Cecil’s impact over the course of his stay is significant; he upsets George’s
mother, who suspects the truth of their relationship, causes a servant to
marvel at his collection of silken underwear, frolics with George in the woods
and flirts with Daphne. Most significantly he writes a poem, supposedly for
Daphne, called “Two Acres”, after the name of the Sawles property. After his
death in the war Cecil and his poem become immortalized when Winston Churchill
quotes from “Two Acres” in a speech.
The
events of this first section, just one of five, set the novel up for an
exploration of mythmaking, the changing attitudes to homosexuality and the
subjective nature of truth. Hollinghurst also devotes a great deal of space to
the question of the moral ambiguity of biographers and their trade,
particularly during the latter half of the book. Such a concentration of
weighty themes seems more than enough to make the novel both entertaining and
philosophically intriguing. Disappointingly The Stranger’s Child mostly fails in both
regards, although it does have its moments.
The
novel’s strengths lay in the way it depicts the evolution of British culture
during the twentieth century and how it affected people’s lives. In this regard
the scope of the novel is ambitious and does at least move the plot forward.

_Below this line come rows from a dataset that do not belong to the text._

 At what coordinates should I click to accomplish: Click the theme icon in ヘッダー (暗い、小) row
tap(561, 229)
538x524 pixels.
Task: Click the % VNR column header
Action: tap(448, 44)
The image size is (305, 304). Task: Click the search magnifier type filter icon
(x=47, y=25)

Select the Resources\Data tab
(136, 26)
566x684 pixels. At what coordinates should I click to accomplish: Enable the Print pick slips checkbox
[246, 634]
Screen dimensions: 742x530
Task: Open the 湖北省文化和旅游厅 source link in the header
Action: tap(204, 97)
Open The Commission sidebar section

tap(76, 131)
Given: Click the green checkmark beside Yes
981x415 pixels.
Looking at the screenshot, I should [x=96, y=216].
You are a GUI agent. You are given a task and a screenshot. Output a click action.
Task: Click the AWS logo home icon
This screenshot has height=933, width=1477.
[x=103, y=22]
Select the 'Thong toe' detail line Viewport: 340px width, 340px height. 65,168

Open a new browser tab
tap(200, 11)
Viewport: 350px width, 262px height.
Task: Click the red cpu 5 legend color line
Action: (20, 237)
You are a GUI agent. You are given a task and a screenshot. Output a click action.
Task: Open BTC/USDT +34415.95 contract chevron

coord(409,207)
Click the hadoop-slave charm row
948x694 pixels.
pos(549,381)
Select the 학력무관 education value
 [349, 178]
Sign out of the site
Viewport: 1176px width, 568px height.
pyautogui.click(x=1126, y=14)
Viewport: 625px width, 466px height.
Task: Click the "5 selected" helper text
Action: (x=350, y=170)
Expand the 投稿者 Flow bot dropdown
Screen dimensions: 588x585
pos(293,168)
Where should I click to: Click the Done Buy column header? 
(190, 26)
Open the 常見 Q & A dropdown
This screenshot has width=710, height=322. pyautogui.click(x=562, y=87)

The naiveté and pleasures of the pre war section give way to the bleak post war
section, in which Daphne has married Cecil’s brother – Dudley, who is beset by
mental problems due to his part in the war. Everyone suffers, including the
children, Daphne and an old German woman who comes to an untimely end (a parody
of Agatha Christie?). The third and most pleasing section, set in 1967, finds
several gay characters, including the future Cecil biographer Paul Bryant,
discussing the impending decriminalization of homosexuality in Britain. By the
novel’s close, set in 2008, everything’s changed and significantly the gay
characters are marrying each other and can now live their lives in the open.
Despite
the novel’s initial promise and Hollinghurst’s ambition I was quite often
utterly bored with The Stranger's Child. Turgid is a good adjective to
use. There is simply too much dialogue, with endless boring interactions
between characters at parties and dinners. During these extended scenes the
characters are regularly nervous to the point of being neurotic. Often they
appear to be hamstrung by politeness and therefore never say what they really
mean. Hollinghurst is probably making a point about what it is to be English or
even human, but unfortunately it happens so often that you begin to tire of it
and start to feel that way yourself.
With
many of the major events taking place outside of the narrative the plot is
stretched thin and therefore there is virtually no tension generated and no
real desire to find out what may happen next, or to invest emotionally in the
characters. The novel is also overwritten to the point of exhaustion. No
character can speak without a description of their facial expression or how
they are looking narrowly at another character or off into the middle distance.
Hollinghurst’s writing is incredibly detailed, which is sometimes quite
startlingly effective, but his obsession with the minutiae of everyday
interactions does not make for riveting reading.
As
a literary monument to the cultural history of Britain over much of the
twentieth century The Stranger's Child succeeds to an extent, but it is
ultimately hamstrung by its flaws. As with most books some readers respond well
whilst others do not. A handful of my book club members absolutely loved this
book, but most either marginally appreciated it or thought that it was too long
and tedious. In the end The Stranger’s Child simply made me yearn for the
succinct brilliance of Carson
McCuller’s writing. Despite Hollinghurst’s fine reputation my advice is to
approach this novel with caution, or perhaps not at all. It seems that the
judges of the Man Booker prize were right after all.